[Task statement] Extract the part of the court opinion below on the rope sale, starting with "The first assignment" and going on through "been paid for.", and copy it word for word.

[Supplied passage]

Opinion by
This is an action of assumpsit brought to recover the price and value of two coils, or 3,580 linear feet, of manilla transmission rope, one and three-quarters inches in diameter, weighing 4,225 pounds, at the price of thirteen cents per pound, sold and delivered by the plaintiff to the defendant on November 25, 1898. The case came on for trial before the court and a jury and at the close of the plaintiff’s testimony, a compulsory non-suit was granted which the court subsequently refused to take off, and the plaintiff excepted to this ruling and appealed.
The first assignment of error raises the question of the refusal of the court to take off the compulsory nonsuit. A careful examination of the plaintiff’s evidence leads us to the con*471elusion that the case was for the jury and that the learned court erred in granting the compulsory nonsuit and refusing to take it off. We entertain no doubt that there was sufficient evidence upon which the court ought to have instructed the jury, in the absence of evidence of a meritorious defense, that if they believed the plaintiff’s testimony, they should render a verdict in favor of the plaintiff for the full value of the rope, with interest thereon, from the time when it ought to have been paid for.

[Raw data]
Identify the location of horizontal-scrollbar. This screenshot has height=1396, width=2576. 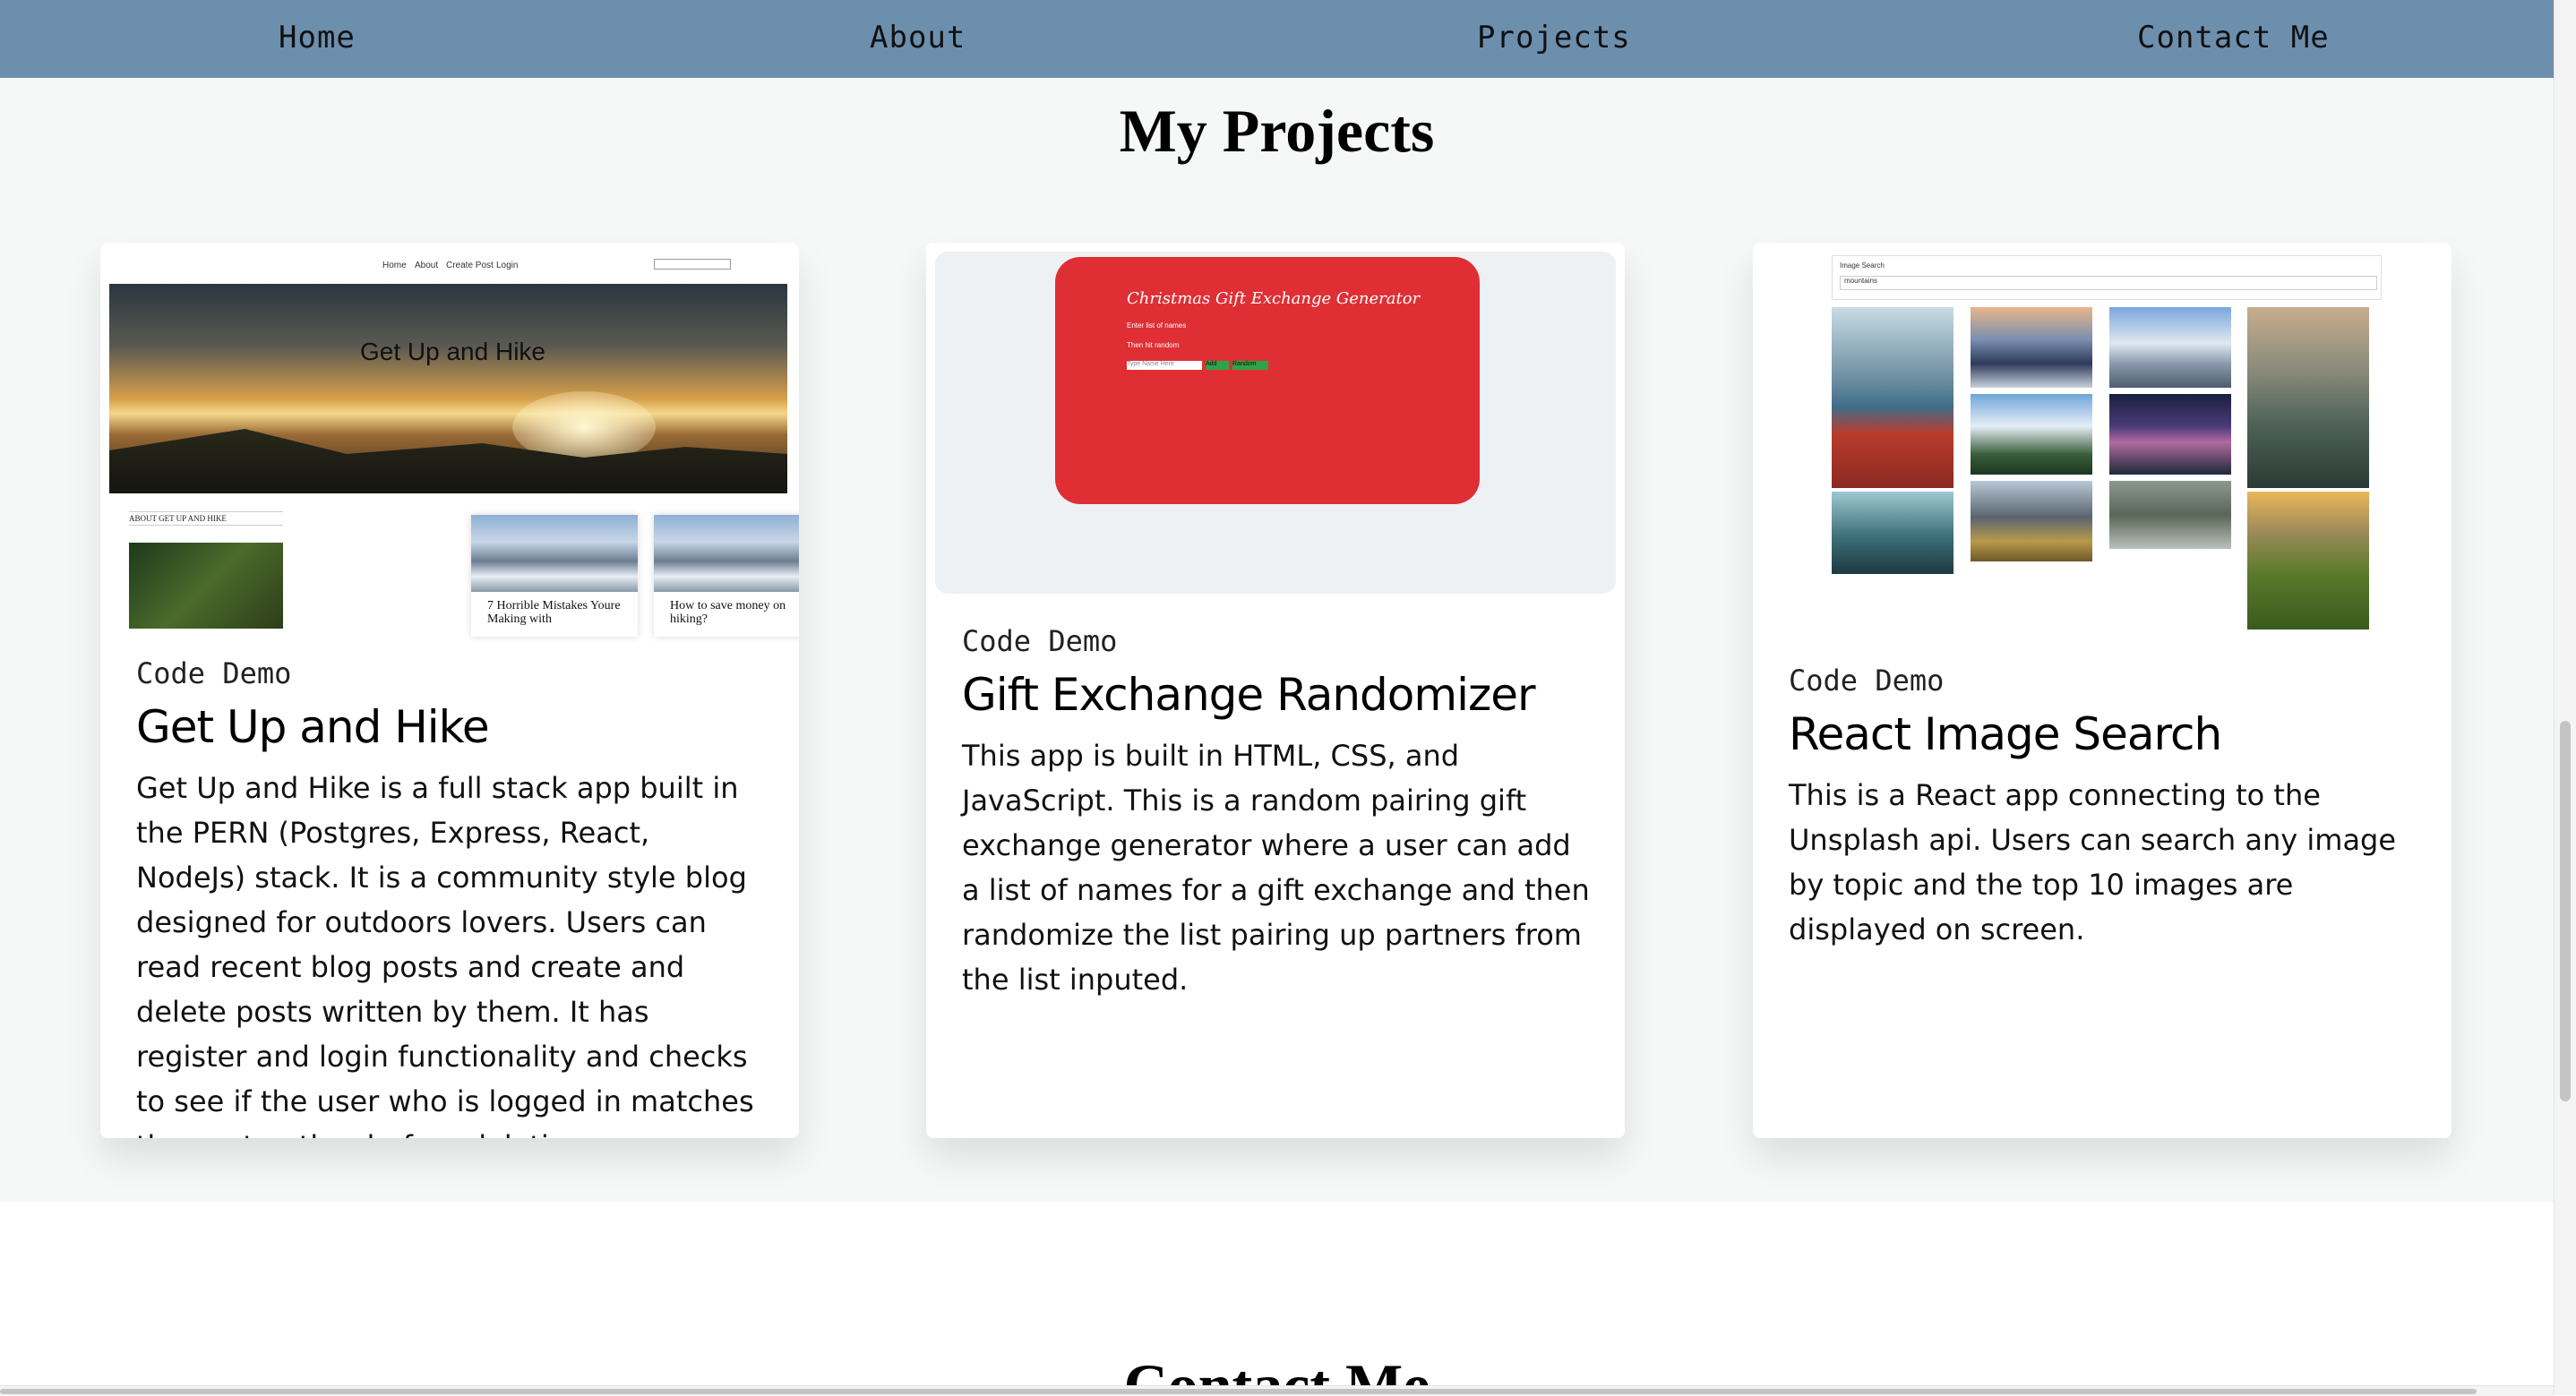
(1277, 1390).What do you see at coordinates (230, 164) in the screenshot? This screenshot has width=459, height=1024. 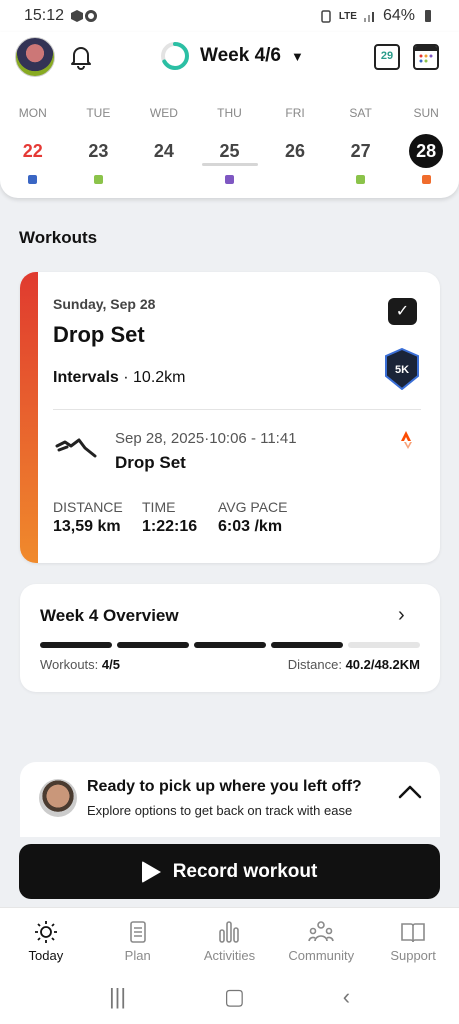 I see `header-drag-handle` at bounding box center [230, 164].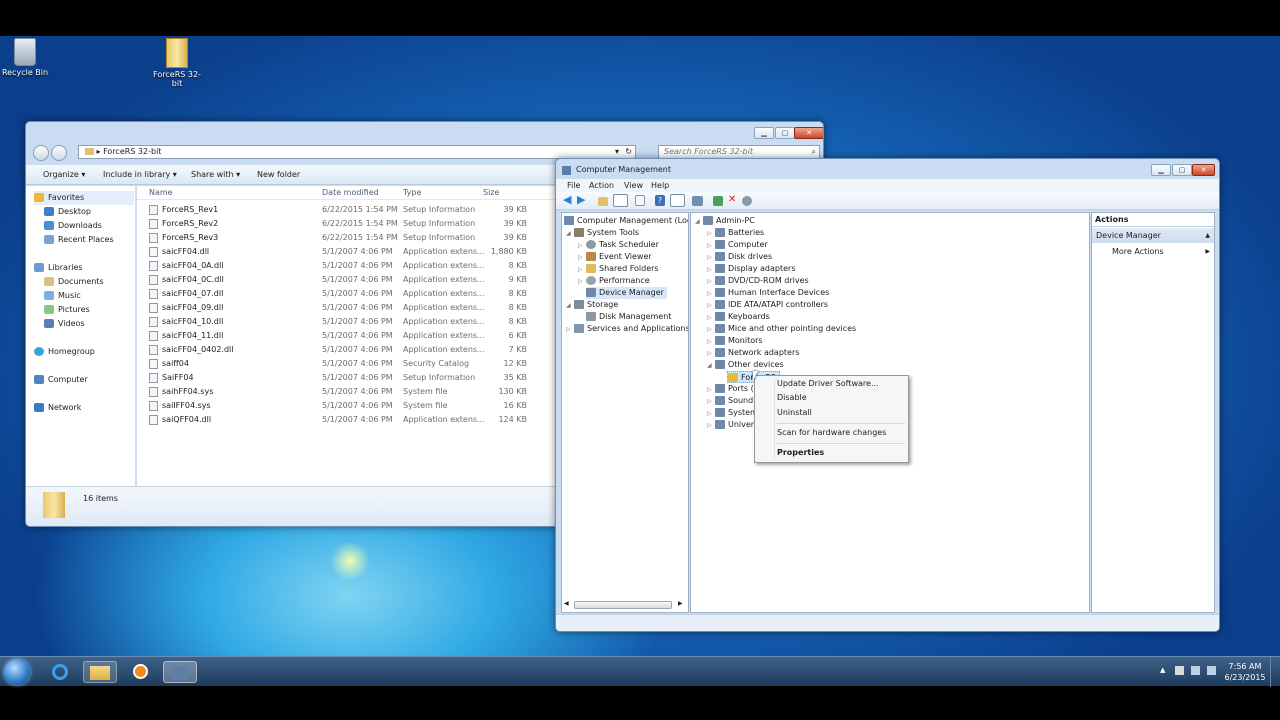  What do you see at coordinates (592, 305) in the screenshot?
I see `tree-storage: ◢ Storage` at bounding box center [592, 305].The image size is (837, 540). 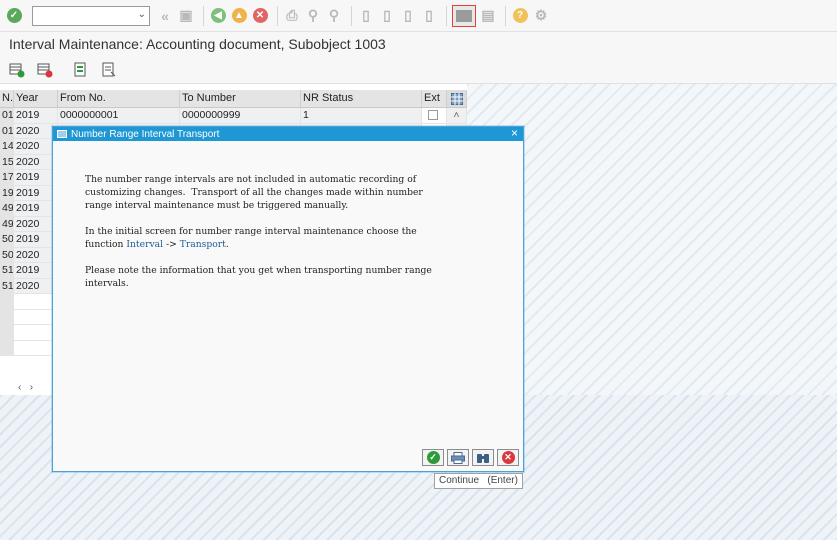 What do you see at coordinates (478, 481) in the screenshot?
I see `continue-tooltip: Continue (Enter)` at bounding box center [478, 481].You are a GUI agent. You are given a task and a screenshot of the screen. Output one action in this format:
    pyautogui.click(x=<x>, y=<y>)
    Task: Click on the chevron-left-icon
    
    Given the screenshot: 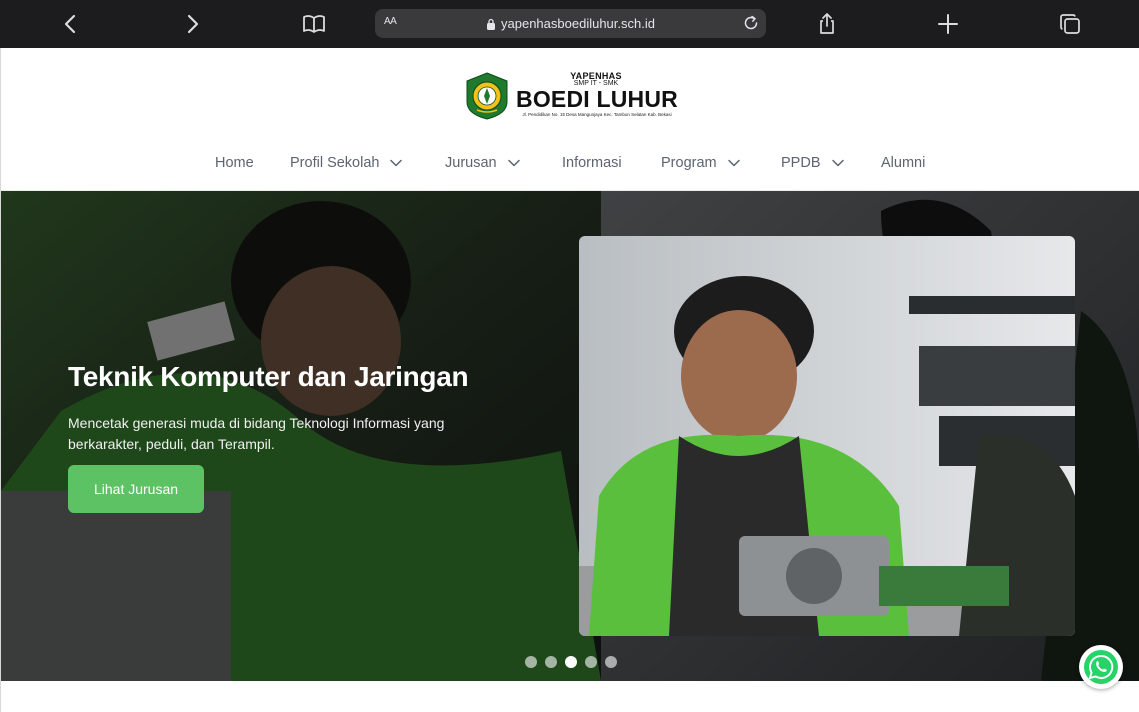 What is the action you would take?
    pyautogui.click(x=71, y=24)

[Your response]
The first assignment of error raises the question of the refusal of the court to take off the compulsory nonsuit. A careful examination of the plaintiff’s evidence leads us to the con*471elusion that the case was for the jury and that the learned court erred in granting the compulsory nonsuit and refusing to take it off. We entertain no doubt that there was sufficient evidence upon which the court ought to have instructed the jury, in the absence of evidence of a meritorious defense, that if they believed the plaintiff’s testimony, they should render a verdict in favor of the plaintiff for the full value of the rope, with interest thereon, from the time when it ought to have been paid for.